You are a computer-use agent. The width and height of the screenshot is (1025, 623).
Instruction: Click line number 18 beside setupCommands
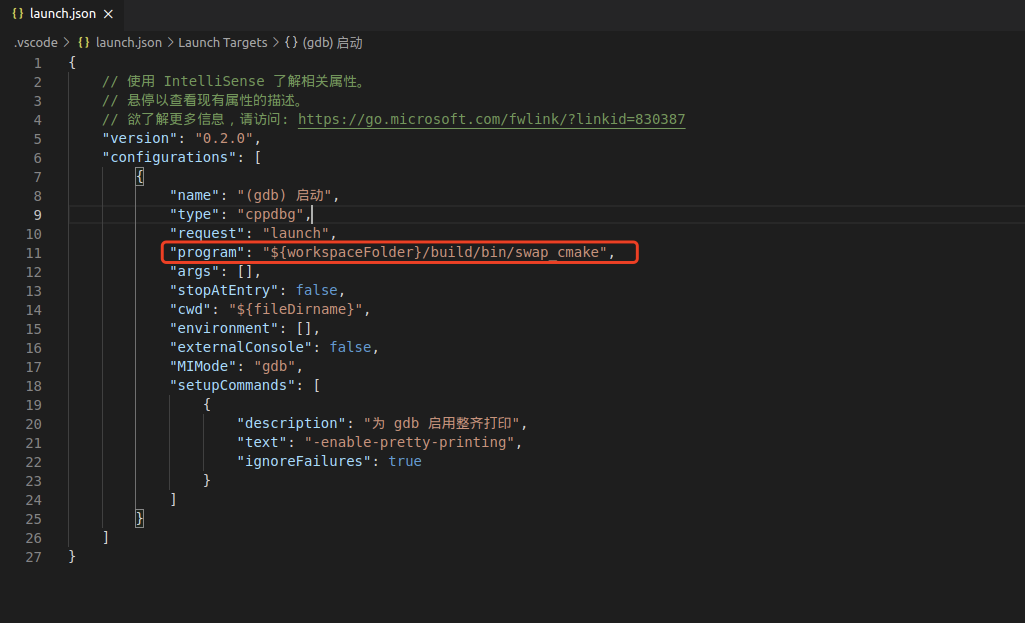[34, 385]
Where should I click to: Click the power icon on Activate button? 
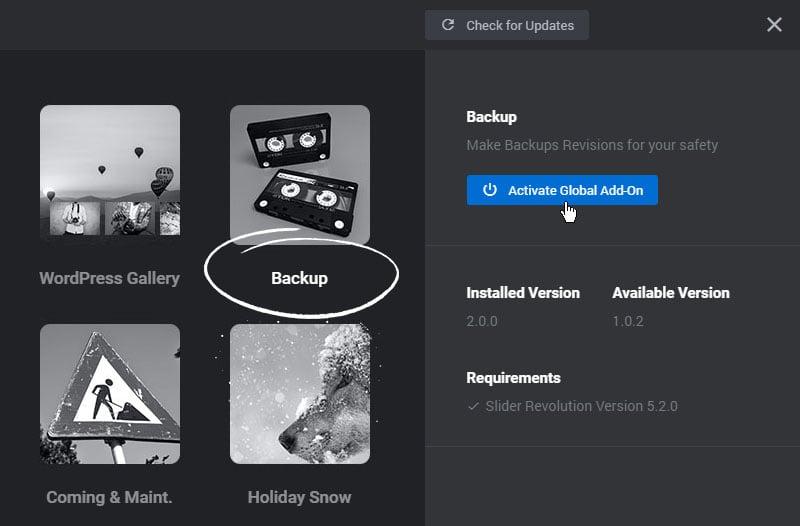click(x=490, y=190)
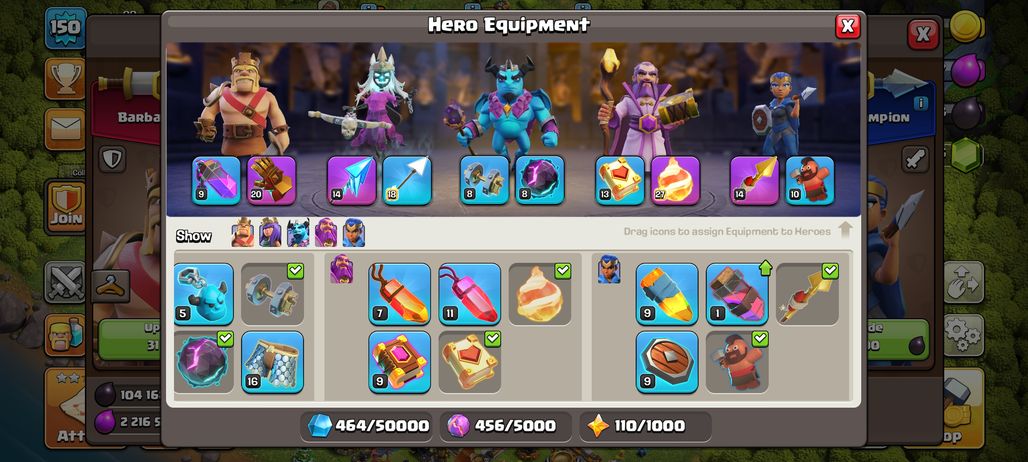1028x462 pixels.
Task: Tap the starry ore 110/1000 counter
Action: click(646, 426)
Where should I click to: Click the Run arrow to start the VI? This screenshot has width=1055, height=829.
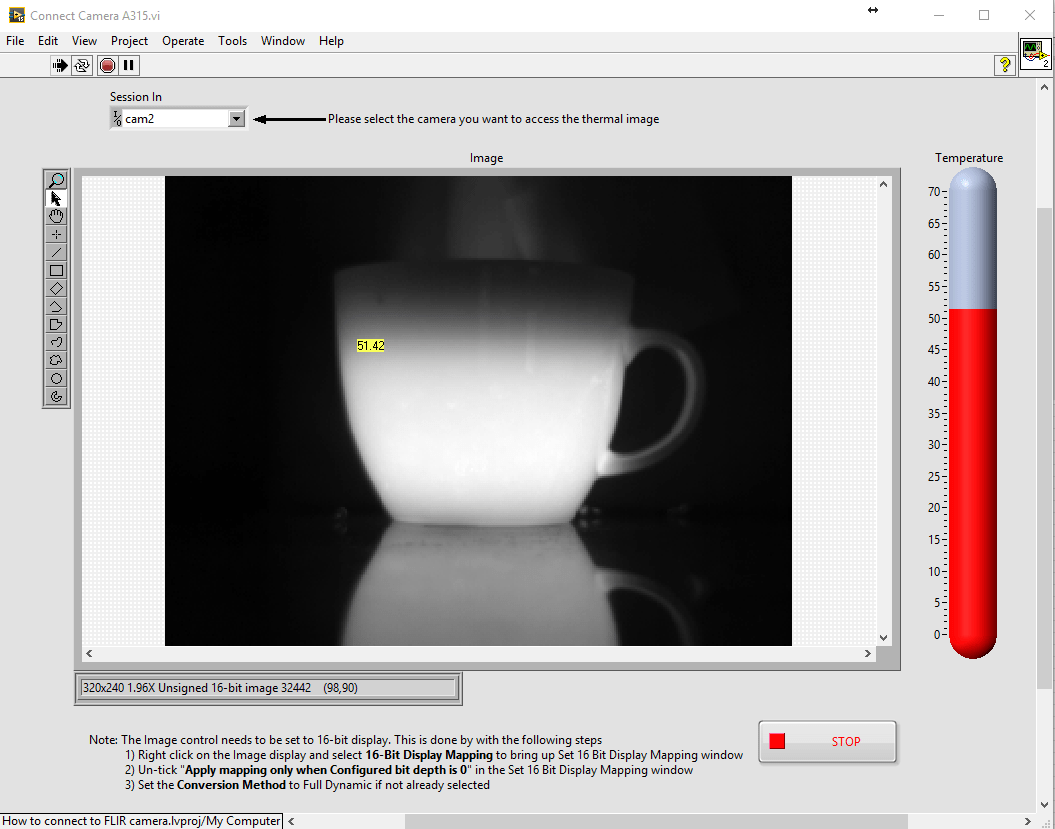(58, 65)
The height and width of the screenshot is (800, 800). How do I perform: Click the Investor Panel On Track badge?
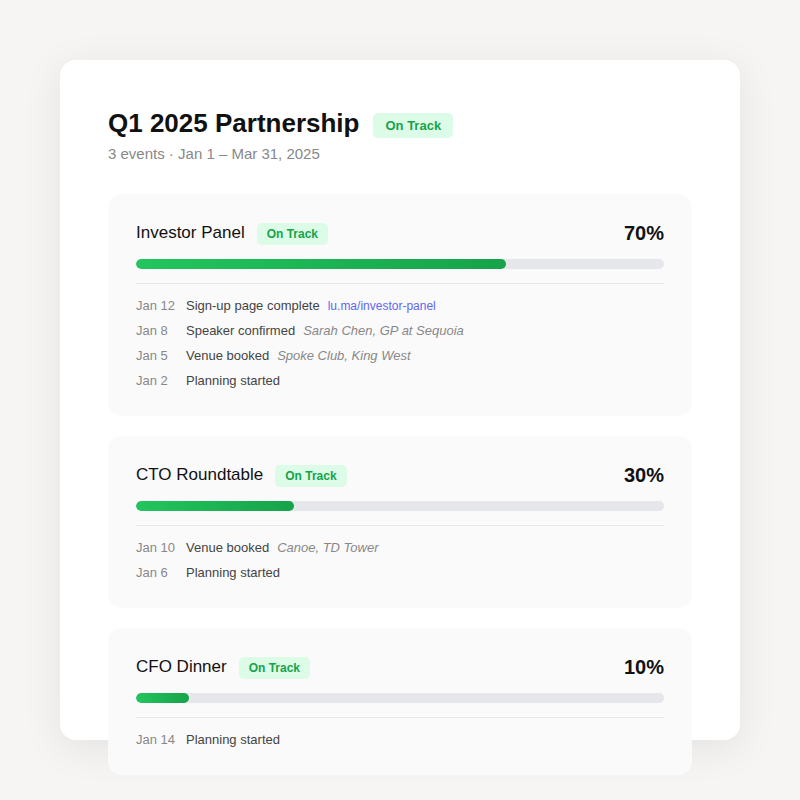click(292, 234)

++++++++++++++++++++

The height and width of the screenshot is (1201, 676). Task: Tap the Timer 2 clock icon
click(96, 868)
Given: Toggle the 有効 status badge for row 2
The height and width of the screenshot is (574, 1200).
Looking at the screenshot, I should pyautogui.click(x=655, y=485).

++++++++++++++++++++

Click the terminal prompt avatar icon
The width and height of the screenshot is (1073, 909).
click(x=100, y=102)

++++++++++++++++++++

#### To do
Please rewrite the part of the items that opens with the line containing "The height and width of the screenshot is (800, 800)." and closes with the line containing "click(292, 234)", putting "Partner" in place of "Investor" and leaving everything else unchanged. Omit the pictures from your answer.

#### Task output
The height and width of the screenshot is (800, 800). How do I perform: Click the Partner Panel On Track badge?
click(292, 234)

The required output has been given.